Hazel was starting to see where some of her mother’s sensibilities had come from. Her time here probably just reinforced her eye for an eye mentality. Not that wolf-born were any different. Hazel pondered what she would have done if it was her daughter who was killed, or if Eyre, Amee and her mother had died that day. She realized it probably would have been far bloodier as she looked at her hands that could be so much more dangerous in her half wolf form. Her mother had been downright surgical with her precision revenge. Nobuyuki took another drag from his dwindling cigarette.

“As an Oyabun you become accustomed to making quick judgments of someone’s heart. You have a warrior’s heart don’t you?”

Hazel nodded. Nobuyuki put his cigarette out.

“Perhaps instead of… gold. You can pay us by dealing with a problem we have.”

Hazel leaned forward. Her argument with her mother had pissed her off profusely. She didn’t bother to figure out if it was her mother, her grandfather or herself she was angry with, but if she didn’t get all the rage out of her system it was likely to spark another. Rending something with her claws always calmed her nerves. She just hoped her target wasn’t people.

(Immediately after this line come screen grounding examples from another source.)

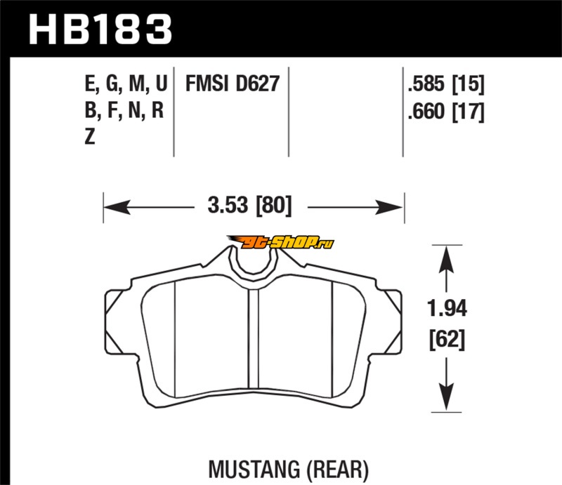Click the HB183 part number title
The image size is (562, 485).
click(x=100, y=29)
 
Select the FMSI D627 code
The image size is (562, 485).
click(x=233, y=84)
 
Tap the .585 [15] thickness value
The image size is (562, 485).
click(x=446, y=84)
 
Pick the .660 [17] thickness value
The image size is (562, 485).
click(x=446, y=112)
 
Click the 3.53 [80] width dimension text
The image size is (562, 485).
click(x=250, y=206)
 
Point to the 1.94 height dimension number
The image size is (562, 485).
click(x=447, y=308)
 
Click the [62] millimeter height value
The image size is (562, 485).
click(x=447, y=339)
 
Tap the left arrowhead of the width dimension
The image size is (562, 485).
click(x=117, y=207)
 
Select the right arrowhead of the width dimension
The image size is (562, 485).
click(x=390, y=207)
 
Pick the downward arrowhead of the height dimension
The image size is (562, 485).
click(x=447, y=397)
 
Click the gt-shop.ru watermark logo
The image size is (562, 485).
click(x=280, y=242)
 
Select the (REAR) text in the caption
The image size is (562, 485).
click(x=337, y=470)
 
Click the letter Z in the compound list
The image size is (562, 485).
click(x=90, y=137)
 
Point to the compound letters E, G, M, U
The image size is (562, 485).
click(x=126, y=84)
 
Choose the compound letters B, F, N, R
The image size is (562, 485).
click(x=124, y=111)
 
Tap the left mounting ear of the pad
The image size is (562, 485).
click(x=115, y=321)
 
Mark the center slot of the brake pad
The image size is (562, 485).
click(x=254, y=338)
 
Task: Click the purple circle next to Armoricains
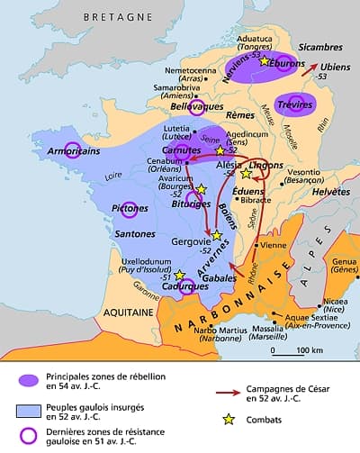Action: point(72,150)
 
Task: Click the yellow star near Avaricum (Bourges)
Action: point(202,189)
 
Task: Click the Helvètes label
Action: point(328,192)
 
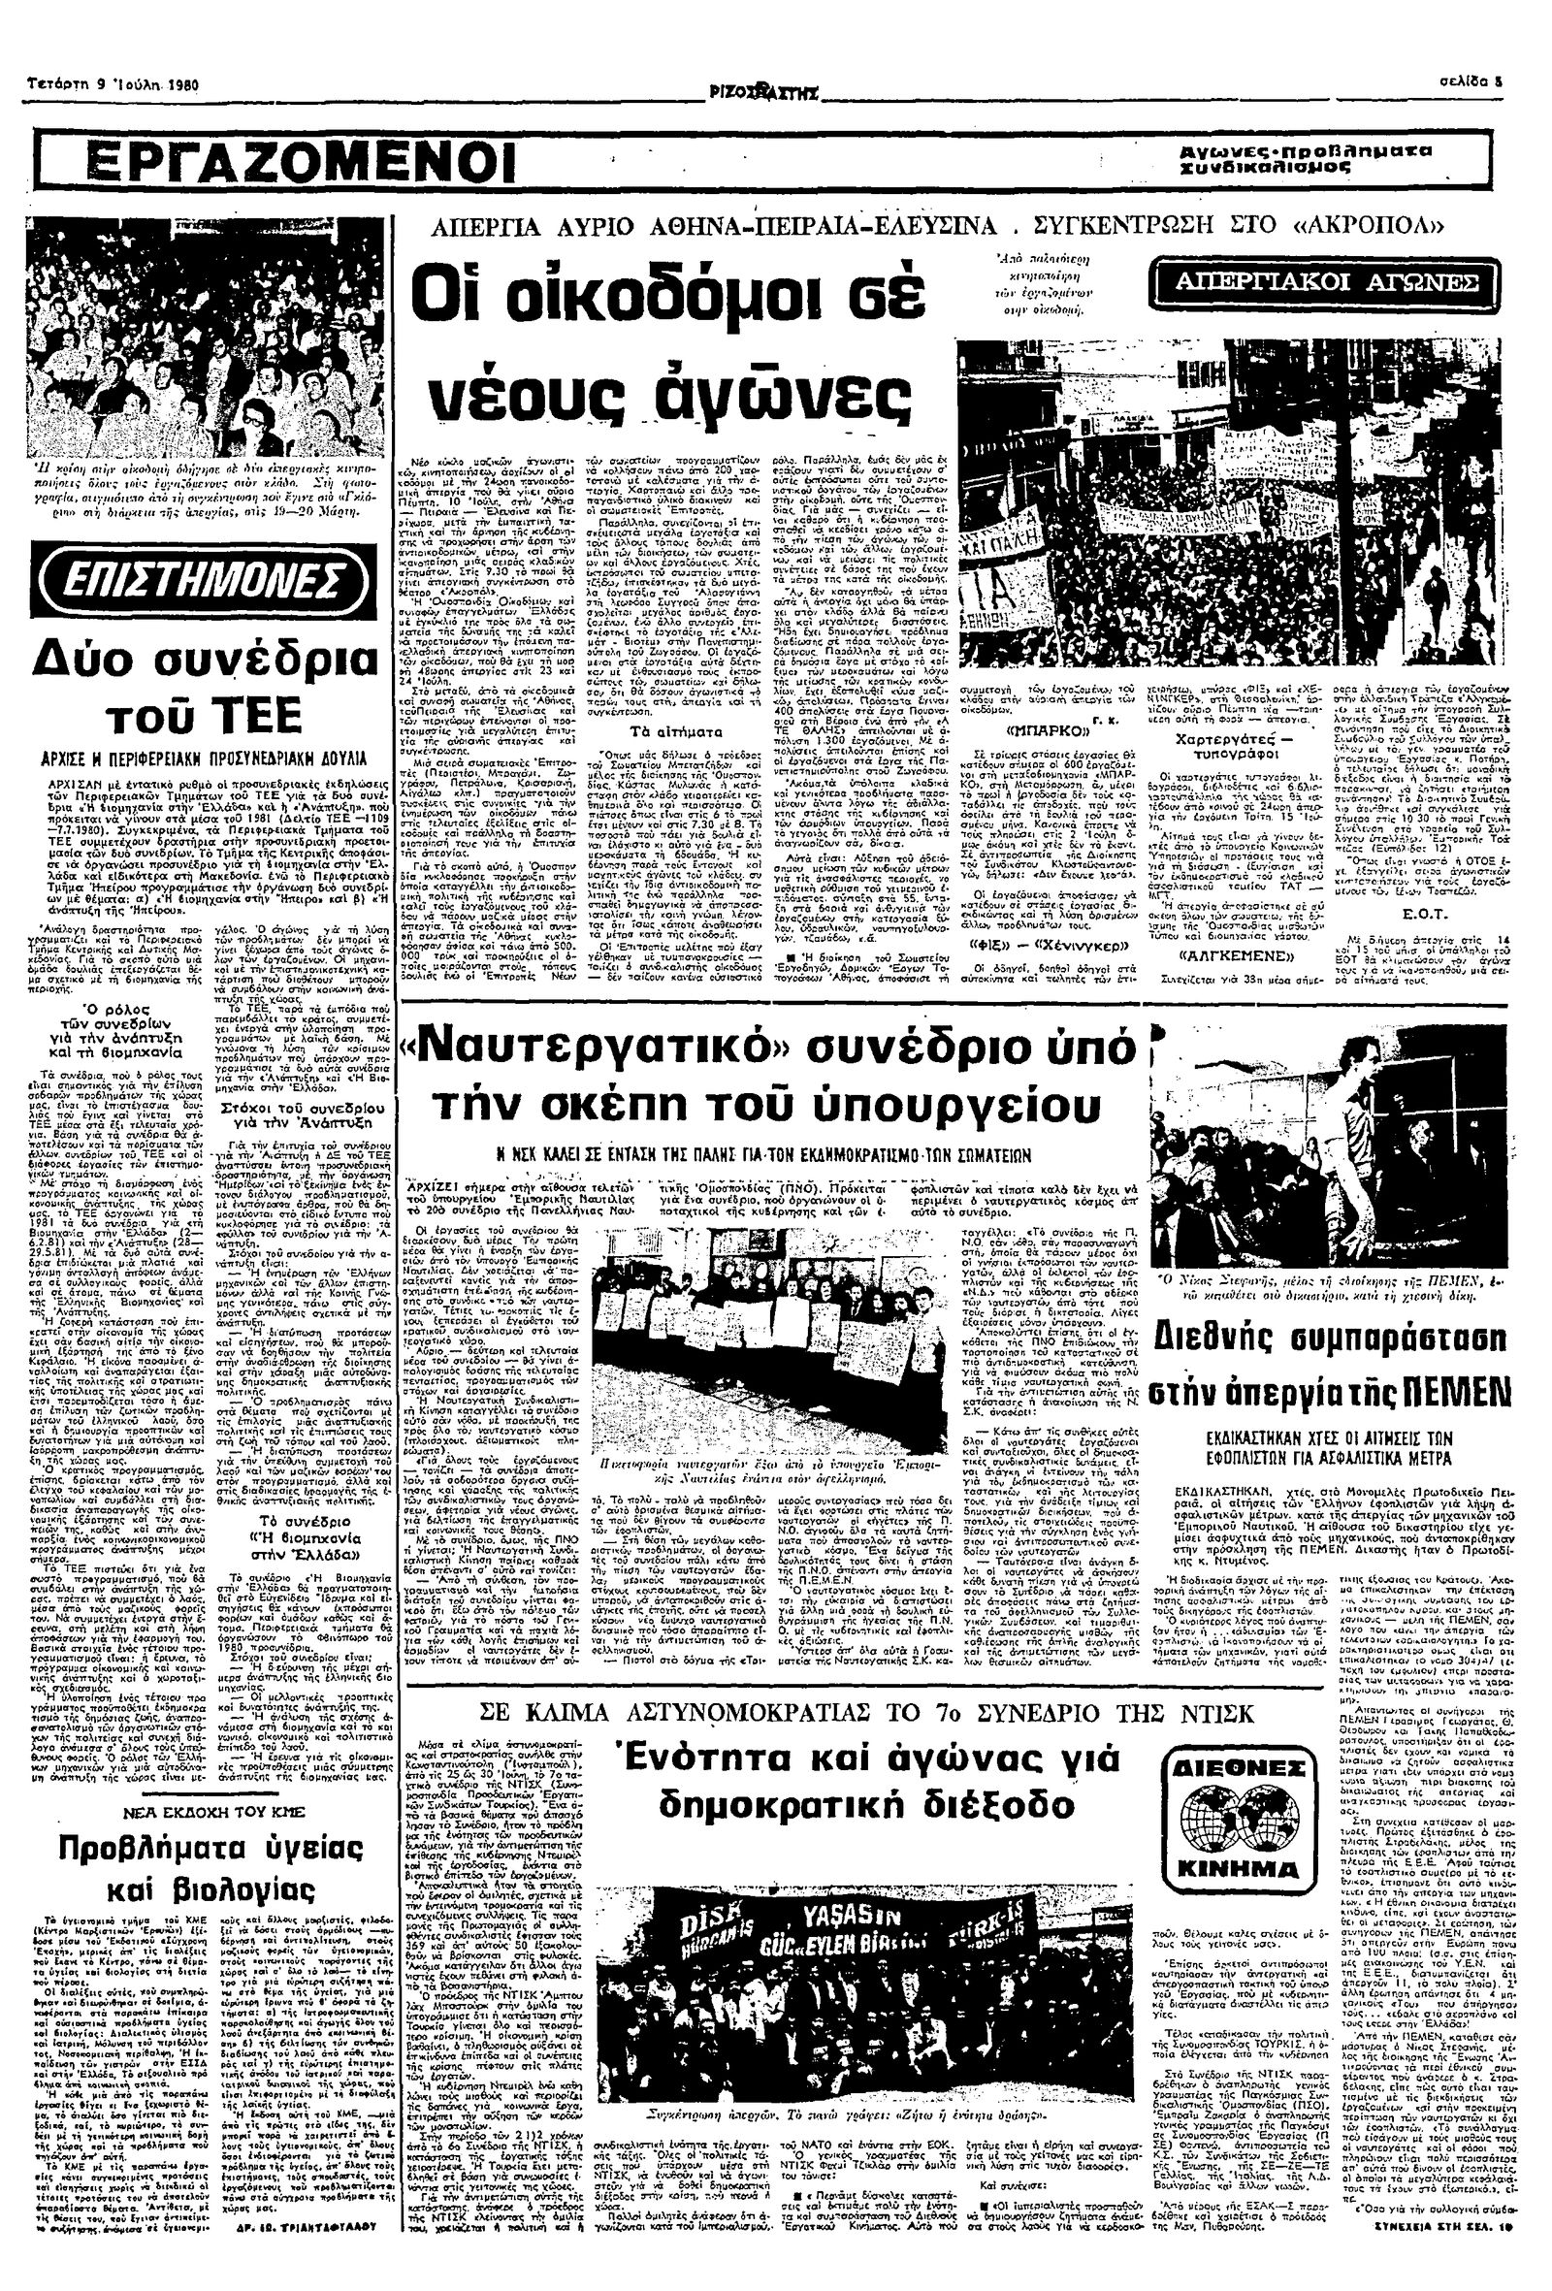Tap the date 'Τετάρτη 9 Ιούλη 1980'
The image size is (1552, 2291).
pos(115,85)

“Please tell me more Oyabun.”

“If you are associated with Taichai you are accustomed to the darker corners of Japan.”

Hazel nodded. He lit another cigarette.

“We have an issue with an Oni. It has been going after children. Lost a few men to it. Are you familiar with fighting them?”

Hazel was smiling now and nodded. He obviously noticed the excitement in his eyes.

“I should have started with this, you seem like you might have done it for free.”

“I probably would have. Oni who go after children are the worst.”

“I can send some men with you.”

Hazel shook her head.

“I can do it alone. It takes a monster to fight monsters, as my mother says all the time. They may not like what they see.”

He took a drag from his cigarette and tapped it against the ashtray.

“They have seen much.”

Hazel bowed slightly.

“Well, it is your island, I’ll leave it up to you. When and where was the last attack?”

“My man Edo will take you.”

“I need your word that whatever your people see, whatever I do, they will never speak of to anyone except you. And that what you know never leaves your lips. It is very important. Many lives depend on it.”

Nobuyuki bowed his head.

“You have my word any man who might whisper it will have their tongue removed.”

Hazel stood and bowed slightly.

“Consider your Oni dealt with.”

Nobuyuki bowed his head.

“By the time you’re done we will have your order ready.”